L’artiste visuel afro-européen s’attache en effet à retranscrire l’esthétique du Wax, de façon détournée, dans des œuvres sur toile ou papier. Son travail conjugue transmission de savoir-faires traditionnels comme la sérigraphie, et l’utilisation du dessin numérique et de l'intelligence artificielle, créant des motifs complexes et hybrides à l’image de l’histoire de l’emblématique textile. Il questionne ainsi la mémoire collective tout en célébrant les héritages africains.

L’arbre tombé, Famille, L’oeil de ma rivale

Bien que produit dérivé du colonialisme, le wax a rapidement été enrichi de valeurs sociales et symboliques, puis enchevêtré au patrimoine de nombreux pays d’Afrique. C’est ce que propose d’explorer la suite de la visite. Des échantillons textiles sont présentés à côté de leur appellation populaire, généralement donnée par la clientèle, et du détail de leurs symboles. Cette partie permet également de mettre en avant les gammes et les déclinaisons colorimétriques typiques du wax. Une étoffe arborant poule, poussin et tête de coq sur fond vert est ainsi renommé « famille » dès 1952. Ce nom rend hommage au rôle majeur tenu par les femmes au sein du foyer.
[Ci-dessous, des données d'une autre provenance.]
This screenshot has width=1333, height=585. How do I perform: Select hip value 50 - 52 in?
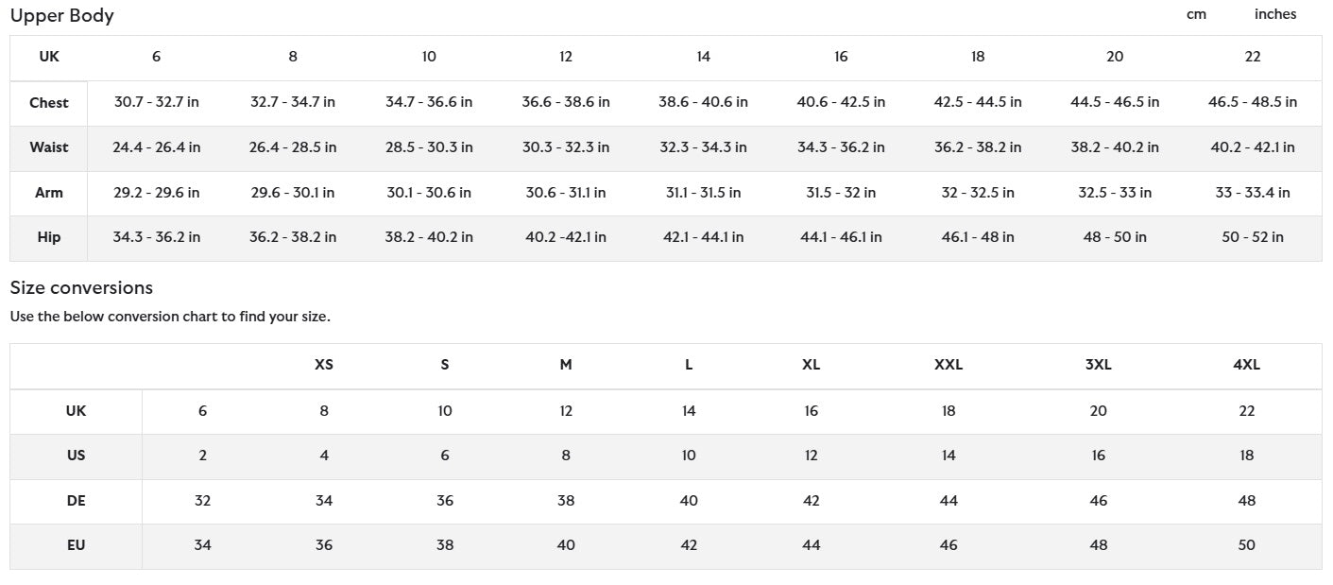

ASCUAL 2025 wax IMG3Détail de la symbolique des motifs

 

« Nana Benz » et les acteurices de l’industrie du wax

L’exposition met d’ailleurs en lumière le rôle que joue les femmes dans les échanges gravitant autour du wax : celles qui font commerce du tissu et en tirent des richesses et du pouvoir; celles qui le transmettent, généralement de mère en fille mais aussi entre différents membres féminins de la famille. Ces circulations du textile, de mains en mains, de générations en générations, se placent en miroir des nombreux voyages constitutifs de son histoire cités plus avant dans l’exposition. Les deux modules se retrouvent même face à face, bien que l’on ne puisse pas passer de l’un à l’autre au vu des spécificités du lieu.

L’histoire du Wax ne cesse de s’écrire !

Le wax représente un héritage ambivalent, symbole de la colonisation autant que d’empouvoirement, que questionnent de nombreux photographes, stylistes ou encore peintres. C’est ce que donne à voir l’autre pan de l’exposition, pour celleux ayant commencé ou poursuivit par la visite de l’étage inférieur.
Mais les réflexions contemporaines autour du wax dépassent les iconographies et sont aussi faites de mots. Ainsi, plusieurs néologismes comme Afrodystopie sont décryptés grâce à des cartels détaillés juxtaposés aux œuvres. Ce concept est tiré de l’essai Afrodystopie de Josef Tonda, publié en 2021 avec le soutien du CNRS. Le professeur de sociologie et d’anthropologie de l’université Omar Bongo de Libreville y décrit notamment le « rêve afrodystopique (comme) une composante de la violence des imaginaires colonialistes et impérialistes qui structure l’inconscient des rapports des mondes euro-américains avec les mondes euro-africains, mais aussi les rapports des États aux citoyens, des dominants aux dominés. »[1] Une œuvre de l’artiste kinois Hilary Balu est présentée en miroir de la définition puisque directement inspirée par l’ouvrage de J. Tonda. Issue de la série picturale In the Floods of Illusions, la toile dépeint une société africaine transformée par la globalisation et le consumérisme, marquée par la vision utopique occidentale relayée par les écrans. Préfigurant la fin de la visite, l’œuvre ne cesse de questionner les échanges entre les continents et dénonce les rapports d’influence établis entre eux.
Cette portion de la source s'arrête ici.